** Begin Source extract **
Stat Sheet: Round One

News, notes, stats and facts

· 13 min read

There is so much that goes on at each FIM Motocross World Championship round that it is inevitable that you will overlook certain things. That is where our regular ‘Stat Sheet' feature comes into play, however, as we focus on the details that you may have overlooked.

MXGP

Holeshot (Moto One)

Antonio Cairoli

Best Times (Moto One)

Jeffrey Herlings

1:42.433

Antonio Cairoli

1:42.787

Romain Febvre

1:42.933

Clement Desalle

1:43.069

Jeremy Van Horebeek

1:43.529

Laps Led (Moto One)

Antonio Cairoli

19

Antonio Cairoli was great in Argentina, but just missed out (KTM Images/Ray Archer)

Holeshot (Moto Two)

Antonio Cairoli

Best Times (Moto Two)

Jeffrey Herlings

1:43.383

Antonio Cairoli

1:43.710

Clement Desalle

1:44.392

Jeremy Van Horebeek

1:44.420

Romain Febvre

1:42.810

Laps Led (Moto Two)

Antonio Cairoli

18

Jeffrey Herlings

1

– The battle that Antonio Cairoli and Jeffrey Herlings had in the second moto at the MXGP of Patagonia-Argentina was most intriguing. Why though? The lap times paint the picture. Herlings did not appear to be moving forward to begin with and, even once he dropped into second, his times were not consistently better. The table below covers the moment that Jeffrey Herlings slipped into second (lap nine) and started to hunt down his championship rival. Onlookers presumed the race was over at this point.
** End Source extract **
** Begin Dataset extract **
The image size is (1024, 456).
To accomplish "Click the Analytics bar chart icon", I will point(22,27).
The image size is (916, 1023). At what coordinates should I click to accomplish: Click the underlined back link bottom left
** End Dataset extract **
** Begin Dataset extract **
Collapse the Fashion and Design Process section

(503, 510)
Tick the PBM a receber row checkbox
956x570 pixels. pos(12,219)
** End Dataset extract **
## To be done
[1] In the motocross stat sheet, on which lap of the second moto did Jeffrey Herlings move into second place?
[2] Reproduce everything in the motocross stat sheet from "News, notes, stats" down to "Times (Moto One)".

## Full solutions
[1] Lap nine.

[2]
News, notes, stats and facts

· 13 min read

There is so much that goes on at each FIM Motocross World Championship round that it is inevitable that you will overlook certain things. That is where our regular ‘Stat Sheet' feature comes into play, however, as we focus on the details that you may have overlooked.

MXGP

Holeshot (Moto One)

Antonio Cairoli

Best Times (Moto One)